Every line of the records that contains "computer" should be tallied, and only the resulting number returned.

(Beginning of Material for the task)

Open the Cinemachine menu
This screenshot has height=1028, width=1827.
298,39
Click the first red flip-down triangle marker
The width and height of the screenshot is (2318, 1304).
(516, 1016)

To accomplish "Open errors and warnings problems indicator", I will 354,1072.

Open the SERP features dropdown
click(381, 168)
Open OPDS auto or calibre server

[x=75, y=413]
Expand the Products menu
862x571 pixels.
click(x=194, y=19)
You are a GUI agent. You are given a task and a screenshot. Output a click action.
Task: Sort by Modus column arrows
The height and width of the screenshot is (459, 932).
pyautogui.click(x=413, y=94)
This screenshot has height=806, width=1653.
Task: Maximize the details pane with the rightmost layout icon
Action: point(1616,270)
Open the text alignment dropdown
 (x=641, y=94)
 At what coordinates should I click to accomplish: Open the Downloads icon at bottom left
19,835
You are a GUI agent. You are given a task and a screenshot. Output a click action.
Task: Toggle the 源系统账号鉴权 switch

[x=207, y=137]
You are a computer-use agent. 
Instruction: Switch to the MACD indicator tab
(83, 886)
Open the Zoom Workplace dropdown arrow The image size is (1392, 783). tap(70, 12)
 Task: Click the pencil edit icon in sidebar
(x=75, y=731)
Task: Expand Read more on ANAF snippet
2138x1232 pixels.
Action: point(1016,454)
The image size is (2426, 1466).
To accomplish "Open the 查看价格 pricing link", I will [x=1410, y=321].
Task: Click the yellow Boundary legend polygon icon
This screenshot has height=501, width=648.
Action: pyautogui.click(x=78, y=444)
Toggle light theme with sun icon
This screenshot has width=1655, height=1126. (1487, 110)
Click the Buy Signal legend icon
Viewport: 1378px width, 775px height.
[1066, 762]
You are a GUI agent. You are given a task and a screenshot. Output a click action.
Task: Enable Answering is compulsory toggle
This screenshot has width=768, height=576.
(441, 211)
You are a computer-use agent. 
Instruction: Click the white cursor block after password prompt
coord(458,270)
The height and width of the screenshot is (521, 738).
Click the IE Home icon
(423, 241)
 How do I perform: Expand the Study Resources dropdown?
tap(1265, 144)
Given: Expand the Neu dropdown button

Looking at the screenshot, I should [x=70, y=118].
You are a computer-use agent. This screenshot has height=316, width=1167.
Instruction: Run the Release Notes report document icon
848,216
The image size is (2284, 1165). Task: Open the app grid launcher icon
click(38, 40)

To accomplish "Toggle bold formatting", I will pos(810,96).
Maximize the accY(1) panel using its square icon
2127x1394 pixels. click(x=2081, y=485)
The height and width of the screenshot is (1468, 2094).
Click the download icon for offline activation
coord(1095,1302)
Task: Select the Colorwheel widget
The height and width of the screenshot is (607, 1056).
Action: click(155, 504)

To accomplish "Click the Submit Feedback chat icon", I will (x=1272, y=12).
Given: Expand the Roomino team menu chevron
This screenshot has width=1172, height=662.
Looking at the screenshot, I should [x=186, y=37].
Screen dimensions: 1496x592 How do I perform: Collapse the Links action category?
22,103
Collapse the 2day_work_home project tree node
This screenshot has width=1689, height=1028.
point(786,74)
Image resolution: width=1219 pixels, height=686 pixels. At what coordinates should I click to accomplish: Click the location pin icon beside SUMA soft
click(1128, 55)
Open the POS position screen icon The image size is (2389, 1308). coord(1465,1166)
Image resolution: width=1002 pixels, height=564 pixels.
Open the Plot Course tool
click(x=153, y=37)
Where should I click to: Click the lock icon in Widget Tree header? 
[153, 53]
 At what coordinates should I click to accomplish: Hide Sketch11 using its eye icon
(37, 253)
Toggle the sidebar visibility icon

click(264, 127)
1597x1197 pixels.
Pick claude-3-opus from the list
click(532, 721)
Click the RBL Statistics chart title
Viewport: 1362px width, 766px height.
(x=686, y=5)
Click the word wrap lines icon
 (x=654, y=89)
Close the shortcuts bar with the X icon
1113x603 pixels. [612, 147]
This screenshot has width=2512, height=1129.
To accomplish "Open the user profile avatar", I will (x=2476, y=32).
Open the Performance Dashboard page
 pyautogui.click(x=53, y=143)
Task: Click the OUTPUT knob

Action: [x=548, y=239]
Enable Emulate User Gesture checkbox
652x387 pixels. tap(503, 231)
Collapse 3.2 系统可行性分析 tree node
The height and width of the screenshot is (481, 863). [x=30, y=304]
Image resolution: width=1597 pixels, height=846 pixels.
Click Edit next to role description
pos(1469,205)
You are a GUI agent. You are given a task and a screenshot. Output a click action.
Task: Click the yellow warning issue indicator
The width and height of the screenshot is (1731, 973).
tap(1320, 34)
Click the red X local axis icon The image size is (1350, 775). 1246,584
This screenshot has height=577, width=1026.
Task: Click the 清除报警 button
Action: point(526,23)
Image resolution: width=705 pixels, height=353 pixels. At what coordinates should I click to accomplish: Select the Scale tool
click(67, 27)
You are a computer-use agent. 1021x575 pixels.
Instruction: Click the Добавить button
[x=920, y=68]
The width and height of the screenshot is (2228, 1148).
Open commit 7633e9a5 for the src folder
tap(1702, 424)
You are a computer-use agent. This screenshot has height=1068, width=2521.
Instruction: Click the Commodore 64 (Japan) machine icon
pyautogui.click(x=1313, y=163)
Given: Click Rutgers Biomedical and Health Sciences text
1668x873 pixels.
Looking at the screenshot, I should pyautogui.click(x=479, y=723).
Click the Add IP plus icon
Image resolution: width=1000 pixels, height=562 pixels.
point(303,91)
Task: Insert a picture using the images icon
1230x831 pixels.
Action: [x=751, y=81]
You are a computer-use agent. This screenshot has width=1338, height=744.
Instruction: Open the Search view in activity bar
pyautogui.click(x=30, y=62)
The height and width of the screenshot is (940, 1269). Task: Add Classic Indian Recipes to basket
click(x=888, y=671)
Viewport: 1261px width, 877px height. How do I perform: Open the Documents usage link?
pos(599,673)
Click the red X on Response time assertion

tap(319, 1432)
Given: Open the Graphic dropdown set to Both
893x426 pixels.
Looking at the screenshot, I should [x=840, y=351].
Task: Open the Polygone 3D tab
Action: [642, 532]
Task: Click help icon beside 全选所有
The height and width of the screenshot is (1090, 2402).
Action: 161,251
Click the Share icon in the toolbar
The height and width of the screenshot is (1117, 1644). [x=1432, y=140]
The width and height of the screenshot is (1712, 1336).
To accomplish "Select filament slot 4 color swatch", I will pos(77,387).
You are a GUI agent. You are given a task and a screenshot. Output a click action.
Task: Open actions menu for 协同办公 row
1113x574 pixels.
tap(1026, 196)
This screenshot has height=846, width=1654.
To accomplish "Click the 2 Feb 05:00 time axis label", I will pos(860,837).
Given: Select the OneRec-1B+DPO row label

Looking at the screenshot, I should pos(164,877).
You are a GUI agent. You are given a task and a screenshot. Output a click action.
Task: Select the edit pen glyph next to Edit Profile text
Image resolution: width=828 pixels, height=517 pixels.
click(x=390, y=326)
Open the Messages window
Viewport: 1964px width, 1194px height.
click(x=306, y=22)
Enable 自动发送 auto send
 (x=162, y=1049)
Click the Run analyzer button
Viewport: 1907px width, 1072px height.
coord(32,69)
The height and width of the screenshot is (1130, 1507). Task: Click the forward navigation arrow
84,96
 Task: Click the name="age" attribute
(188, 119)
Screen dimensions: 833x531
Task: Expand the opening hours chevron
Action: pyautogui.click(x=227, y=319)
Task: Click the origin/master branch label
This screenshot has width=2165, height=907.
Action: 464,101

(End of Material for the task)

#### [Exercise response]
6